The number of Old West bank robberies were also greatly exaggerated. During this same forty-year period, only eight bank robberies were recorded in the entire frontier. Today, yearly bank robberies number in the thousands. California and Texas have the highest number of bank robberies. At long last, the west lives up to its reputation.

It breaks my heart to say this, but some of the phrases associated with the Old West weren’t actually coined until the 1900s, which means I can’t use them in a book. These include “Stick em up” and “hightail.”
The one thing outlaws feared was dying with their boots on. To “die with your boots on” was a term that meant “to be hanged.” Outlaws often pleaded with the sheriff to take their boots off so their mothers would never know the truth of how they died.
Before the days of GPS, it was the chuck wagon cook’s job to keep the cattle drives heading in the right direction.

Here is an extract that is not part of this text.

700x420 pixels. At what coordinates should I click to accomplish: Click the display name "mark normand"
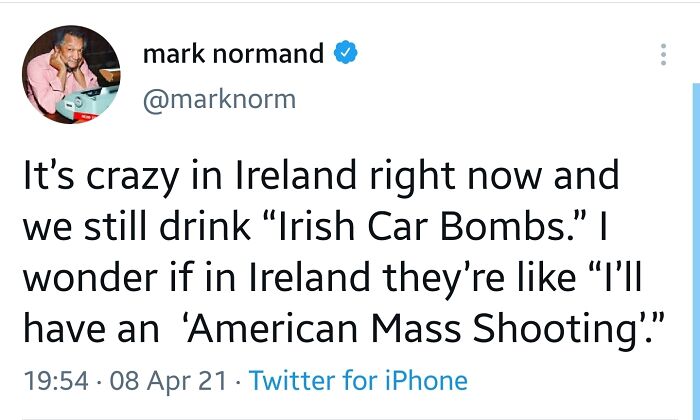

Before retiring, his last chore of the day was to place the tongue of the chuck wagon facing the North Star. This was so the trail master would know which direction to move the herd in the morning.
It might be hard to believe, but most cowboys didn’t carry guns while riding. Carrying a gun was a nuisance to the riders and firing it would scare cattle and horses.
Of the 45000 cowboys working during the heyday of cattle drives, some 5000 were African-American.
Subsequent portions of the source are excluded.